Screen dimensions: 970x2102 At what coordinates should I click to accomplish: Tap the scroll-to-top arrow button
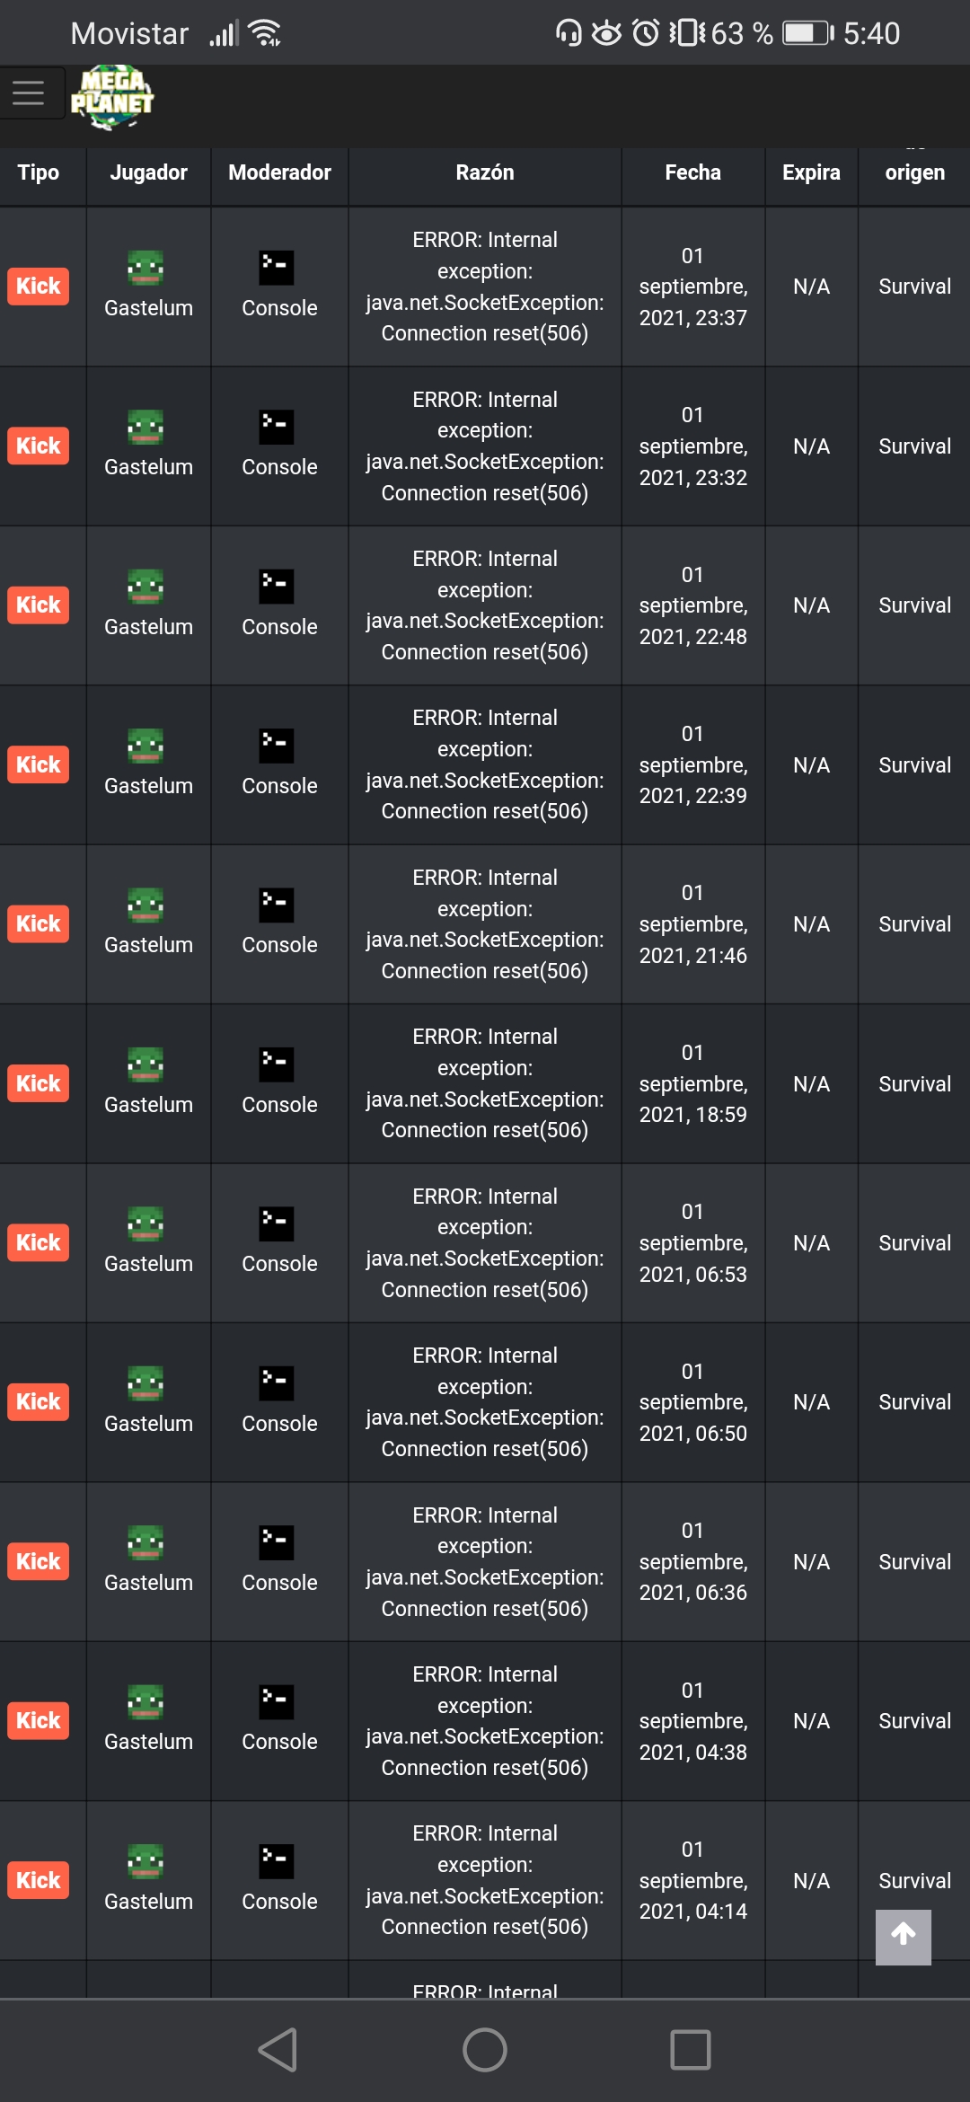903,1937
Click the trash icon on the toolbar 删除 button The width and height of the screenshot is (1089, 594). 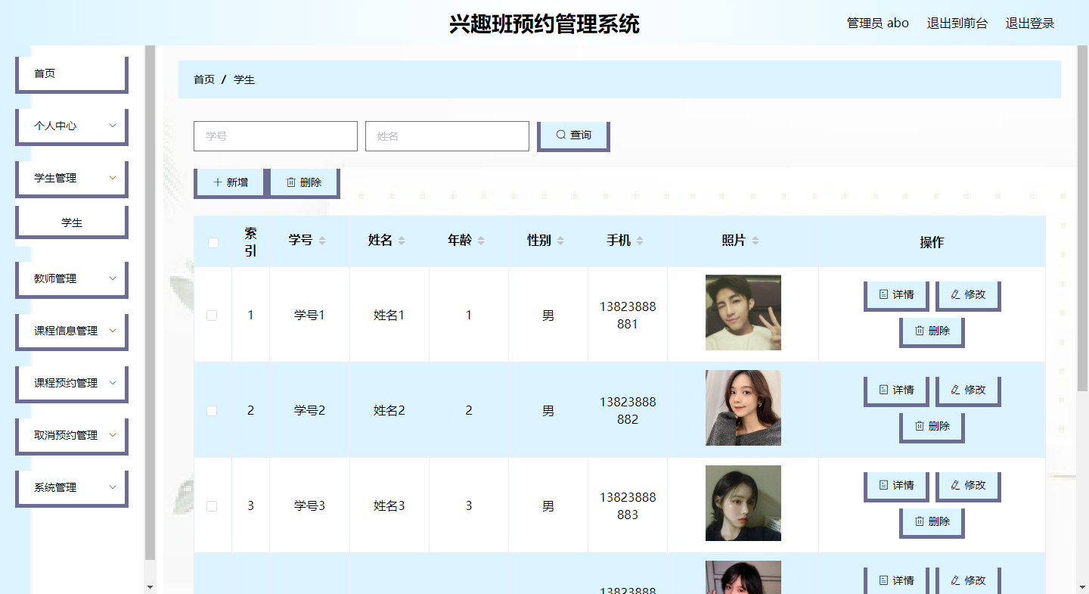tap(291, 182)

________

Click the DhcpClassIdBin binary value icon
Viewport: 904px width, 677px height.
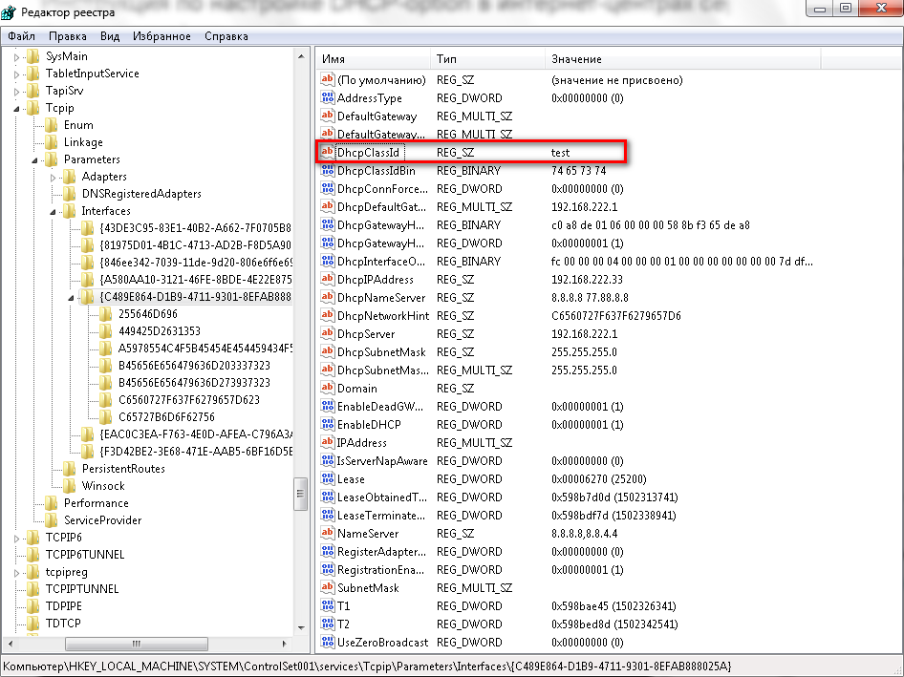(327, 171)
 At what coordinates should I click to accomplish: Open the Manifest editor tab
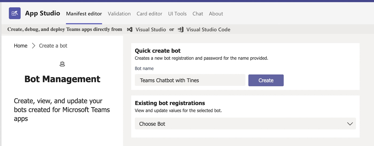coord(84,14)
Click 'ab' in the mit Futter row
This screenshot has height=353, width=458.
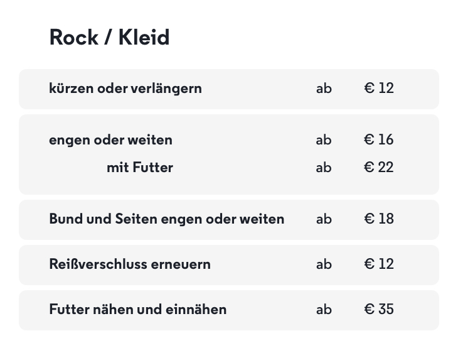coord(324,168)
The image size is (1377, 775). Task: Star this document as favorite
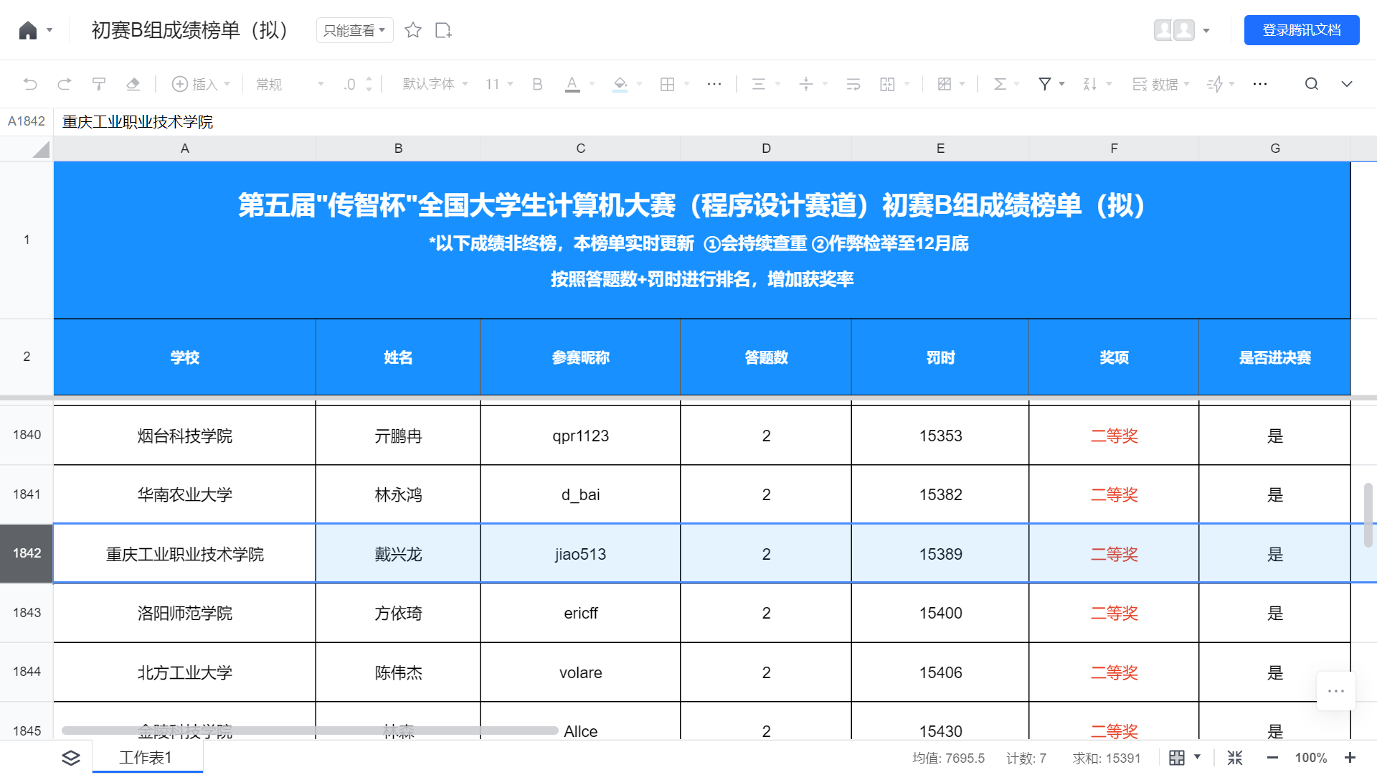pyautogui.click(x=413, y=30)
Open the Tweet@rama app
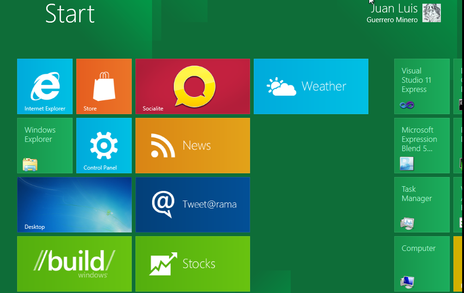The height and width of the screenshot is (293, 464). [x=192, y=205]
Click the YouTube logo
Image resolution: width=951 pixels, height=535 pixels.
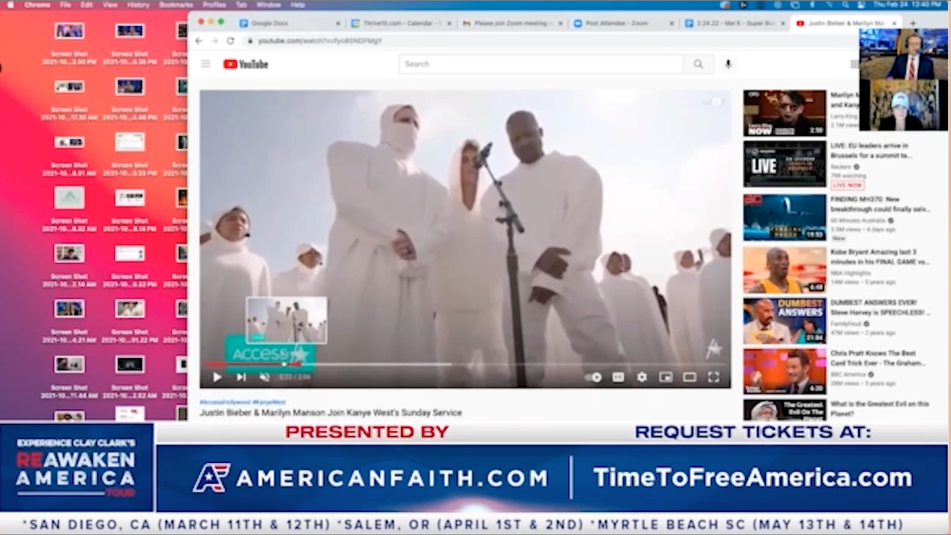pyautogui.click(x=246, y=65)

________

- _WRITTEN INSTRUCTION_
Duplicate the lines beginning with the one containing "Click 'ab' in the mit Futter row" and continuing through the one containing "pyautogui.click(x=246, y=65)", both included, with the pictures omitted.

- _WRITTEN SOLUTION_
Click 'ab' in the mit Futter row
This screenshot has height=353, width=458.
coord(324,168)
The image size is (1377, 775). Task: Star this document as favorite
pyautogui.click(x=413, y=30)
Open the Tweet@rama app
The height and width of the screenshot is (293, 464). [x=192, y=205]
Click the YouTube logo
Image resolution: width=951 pixels, height=535 pixels.
pyautogui.click(x=246, y=65)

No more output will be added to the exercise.